Source code for axiom.drs.cli

"""Command-line methods for the DRS subsystem."""
from ast import arg
import os
import sys
import json
import argparse
import axiom.utilities as au
from axiom.config import load_config
import axiom.drs.payload as adp
import axiom.drs.utilities as adu
from tqdm import tqdm
from pathlib import Path
import shutil
import datetime


[docs]def split_args(values):
    """Split an argument that is comma-separated.

    Args:
        values (str): Values
    
    Returns:
        list : List of split arguments.
    """
    return values.split(',')


[docs]def get_parser(config=None, parent=None):
    """Parse arguments for command line utiltities.

    Args:
        config (dict) : Configuration dictionary.
        parent (obj) : Parent parser object (for integration into the main axiom CLI)

    Returns:
        argparse.Namespace : Arguments object.
    """
    
    # Load the model, project and domain
    VALID_MODELS = load_config('models').keys()
    VALID_PROJECTS = load_config('projects').keys()
    VALID_DOMAINS = load_config('domains').keys()

    # Build a parser
    if parent is None:
        parser = argparse.ArgumentParser()
    # ...or add one to the top-level CLI
    else:
        parser = parent.add_parser('drs')

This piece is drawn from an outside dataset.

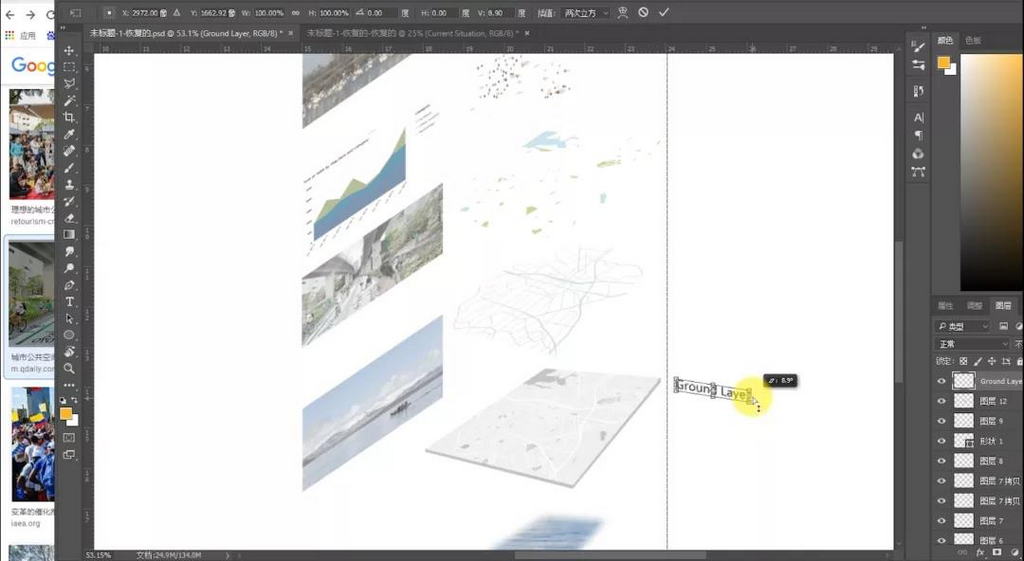Click the layer fx styles button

    parser.description = "DRS utility"

    # Paths
    parser.add_argument('--input_files', required=True, type=str, help='Input filepaths', nargs=argparse.ONE_OR_MORE)
    parser.add_argument('--output_directory', required=True, type=str, help='Output base directory (DRS structure built from here)')
    parser.add_argument('-o', '--overwrite', default=False, help='Overwrite existing output', action='store_true')

    # Temporal
    parser.add_argument('-s', '--start_year', required=True, type=int, help='Start year')
    parser.add_argument('-e', '--end_year', required=True, type=int, help='End year')

    # Resolution and output frequency
    parser.add_argument('-r', '--input_resolution', type=float, help='Input resolution in km, leave blank to auto-detect from path.')
    
    parser.add_argument(
        '-f', '--output_frequency', required=True, type=str, metavar='output_frequency',
        help='Output frequency, Examples include "12min", "1M" (1 month) etc. see https://pandas.pydata.org/pandas-docs/stable/user_guide/timeseries.html#offset-aliases.'
    )

    # Metadata
    parser.add_argument('-p', '--project', required=True, type=str, choices=VALID_PROJECTS)
    parser.add_argument('-m', '--model', required=True, type=str, choices=VALID_MODELS)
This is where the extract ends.